* Dataset:
········

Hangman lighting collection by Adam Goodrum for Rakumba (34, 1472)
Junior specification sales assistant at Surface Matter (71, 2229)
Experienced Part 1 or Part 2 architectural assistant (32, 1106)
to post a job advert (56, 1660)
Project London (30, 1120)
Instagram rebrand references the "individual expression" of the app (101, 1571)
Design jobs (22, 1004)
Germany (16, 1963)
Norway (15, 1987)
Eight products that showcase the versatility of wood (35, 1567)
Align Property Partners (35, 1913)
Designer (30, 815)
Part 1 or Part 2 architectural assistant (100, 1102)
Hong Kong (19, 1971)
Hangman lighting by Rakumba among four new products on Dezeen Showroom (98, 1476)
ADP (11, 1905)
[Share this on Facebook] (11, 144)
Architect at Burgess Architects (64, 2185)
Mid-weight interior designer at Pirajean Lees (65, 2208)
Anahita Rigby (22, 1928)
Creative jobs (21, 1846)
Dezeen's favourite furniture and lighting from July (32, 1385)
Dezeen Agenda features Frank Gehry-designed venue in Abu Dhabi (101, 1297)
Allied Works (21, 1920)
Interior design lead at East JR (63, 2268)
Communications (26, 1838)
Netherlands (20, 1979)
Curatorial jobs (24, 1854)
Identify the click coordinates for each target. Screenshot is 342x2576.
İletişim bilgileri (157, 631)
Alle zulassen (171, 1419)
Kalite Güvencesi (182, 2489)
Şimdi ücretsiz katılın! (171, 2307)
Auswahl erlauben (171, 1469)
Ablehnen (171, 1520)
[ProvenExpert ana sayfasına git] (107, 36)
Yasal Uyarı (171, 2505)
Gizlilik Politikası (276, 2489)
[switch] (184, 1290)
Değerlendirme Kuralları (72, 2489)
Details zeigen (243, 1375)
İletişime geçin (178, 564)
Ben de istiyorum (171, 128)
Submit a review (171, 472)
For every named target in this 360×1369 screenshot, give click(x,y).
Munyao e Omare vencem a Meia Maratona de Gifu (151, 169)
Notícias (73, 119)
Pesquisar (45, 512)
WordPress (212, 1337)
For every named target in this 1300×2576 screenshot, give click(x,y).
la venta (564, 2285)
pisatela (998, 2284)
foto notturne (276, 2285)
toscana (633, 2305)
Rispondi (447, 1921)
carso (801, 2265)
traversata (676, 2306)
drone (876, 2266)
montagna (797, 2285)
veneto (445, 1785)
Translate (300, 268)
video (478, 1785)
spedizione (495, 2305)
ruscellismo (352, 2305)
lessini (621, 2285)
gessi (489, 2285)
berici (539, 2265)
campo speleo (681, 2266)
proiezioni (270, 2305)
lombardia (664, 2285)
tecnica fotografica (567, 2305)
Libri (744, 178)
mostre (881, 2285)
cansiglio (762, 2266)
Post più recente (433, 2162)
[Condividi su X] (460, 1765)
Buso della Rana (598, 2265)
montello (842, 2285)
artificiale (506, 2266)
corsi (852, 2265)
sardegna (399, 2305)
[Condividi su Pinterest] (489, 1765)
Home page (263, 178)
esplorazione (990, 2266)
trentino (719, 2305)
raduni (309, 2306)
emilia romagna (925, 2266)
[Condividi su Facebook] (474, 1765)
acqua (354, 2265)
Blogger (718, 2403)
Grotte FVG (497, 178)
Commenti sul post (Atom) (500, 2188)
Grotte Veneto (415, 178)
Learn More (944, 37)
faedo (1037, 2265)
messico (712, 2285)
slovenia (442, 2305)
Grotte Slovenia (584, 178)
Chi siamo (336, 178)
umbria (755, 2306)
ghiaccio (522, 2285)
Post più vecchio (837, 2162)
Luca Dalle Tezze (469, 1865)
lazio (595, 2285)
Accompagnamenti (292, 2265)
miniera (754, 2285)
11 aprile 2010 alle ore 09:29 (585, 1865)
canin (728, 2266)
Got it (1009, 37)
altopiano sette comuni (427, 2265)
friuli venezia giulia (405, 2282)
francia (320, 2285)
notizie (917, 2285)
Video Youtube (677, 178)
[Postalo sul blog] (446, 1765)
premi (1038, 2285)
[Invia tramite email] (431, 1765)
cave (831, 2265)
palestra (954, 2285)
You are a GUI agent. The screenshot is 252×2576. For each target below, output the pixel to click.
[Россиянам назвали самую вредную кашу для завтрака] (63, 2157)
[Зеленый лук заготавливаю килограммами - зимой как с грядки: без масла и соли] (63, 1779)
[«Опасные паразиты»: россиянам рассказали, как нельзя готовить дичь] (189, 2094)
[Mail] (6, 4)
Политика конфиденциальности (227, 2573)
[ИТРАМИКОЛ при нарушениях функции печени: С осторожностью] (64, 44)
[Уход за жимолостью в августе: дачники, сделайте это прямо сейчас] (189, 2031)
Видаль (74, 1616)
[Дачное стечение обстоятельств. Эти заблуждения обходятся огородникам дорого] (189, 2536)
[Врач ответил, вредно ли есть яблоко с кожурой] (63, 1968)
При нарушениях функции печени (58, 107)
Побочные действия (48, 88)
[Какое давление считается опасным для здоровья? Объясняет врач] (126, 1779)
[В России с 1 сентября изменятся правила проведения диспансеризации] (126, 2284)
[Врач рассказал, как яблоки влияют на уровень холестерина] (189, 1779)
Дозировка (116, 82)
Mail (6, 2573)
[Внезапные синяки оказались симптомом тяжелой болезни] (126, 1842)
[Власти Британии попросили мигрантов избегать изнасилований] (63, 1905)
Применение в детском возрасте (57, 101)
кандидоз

········

What you give back should be only the lines of the records above, starting at the line with "Align Property Partners (35, 1913)" and ending at the line with "Creative jobs (21, 1846)", restated word for word.

* Expected output:
Align Property Partners (35, 1913)
Designer (30, 815)
Part 1 or Part 2 architectural assistant (100, 1102)
Hong Kong (19, 1971)
Hangman lighting by Rakumba among four new products on Dezeen Showroom (98, 1476)
ADP (11, 1905)
[Share this on Facebook] (11, 144)
Architect at Burgess Architects (64, 2185)
Mid-weight interior designer at Pirajean Lees (65, 2208)
Anahita Rigby (22, 1928)
Creative jobs (21, 1846)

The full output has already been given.